Libertarians often draw on and play off this intuitive appeal when arguing for the superiority of the libertarian conception of rights over alternative views. But for the libertarian who adopts a moralized conception of liberty, this move is completely illegitimate. For if one holds the moralized conception of liberty, then liberty is defined not as freedom from interference per se but merely as freedom from interference with what one has a right to do. If one then says that we have the right to self-​ownership, and private property, etc., because those rights protect liberty, then one has argued oneself right into a circle. “We have the rights we have because they protect freedom, and freedom is the liberty to do the things we have a right to do.” From a logical standpoint, this is rather like defining the Bible as the Word of God, and then arguing that God must exist because the Bible tells you so.

Of course, the libertarian can avoid circularity by divorcing his theory of rights from concerns about liberty-​as-​noninterference altogether. What is really fundamental to libertarianism on this view, is not liberty but property – specifically, one’s property in oneself. Stephan Kinsella seems to advocate a version of this view explicitly, and it seems also to be the most consistent way of reconstructing Rothbard’s view. A fundamental concern for the protection of property will entail certain kinds of non-​interference – non-​interference, that is, with legitimate property titles. But it is property and not non-​interference as such that is doing all the real moral work on this theory. Thus one might follow Brian Doherty in calling this form of political philosophy “propertarian,” rather than “libertarian.”
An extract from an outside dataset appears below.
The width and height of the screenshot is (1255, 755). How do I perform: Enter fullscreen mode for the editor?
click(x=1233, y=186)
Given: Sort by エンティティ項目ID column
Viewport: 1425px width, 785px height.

A view like this, which takes property as fundamental and cares for liberty only in the moralized sense of non-​interference with property rights, is consistent and recognizably libertarian. But I am not convinced that it is the best libertarian view. Property, on my view, is important because it is conducive to liberty; not the other way around. I believe in private property because I believe that it helps people to better direct their own lives free from oppressive control by others. And, for me, a concern for liberty forms not only the justification but also the limit of property rights. If I was convinced that it really was the case that a system of private property led to the oppression of workers, I would have second thoughts about defending such a system. If the system of private property really did force workers to take low-​paying jobs where they would be ordered about in every detail of their lives from how many bathroom breaks they get to what kind of political speech they could engage in on their own time, then this would, for me, count strongly against the morality of such a system.

My support of private property is not based on the a priori conviction that property must be compatible with liberty, rightly understood, no matter what the facts turn out to be. Rather, liberty for me is an independent value, and the right way to discern the relationship between it and property is to actually look at the world and see when and whether the institutions we advocate promote it and when they don’t. This, to me, is libertarianism with one’s eyes wide open. It is a libertarianism in the classical liberal tradition of Smith, Hume, and Hayek. And it is a libertarianism well worth defending again today.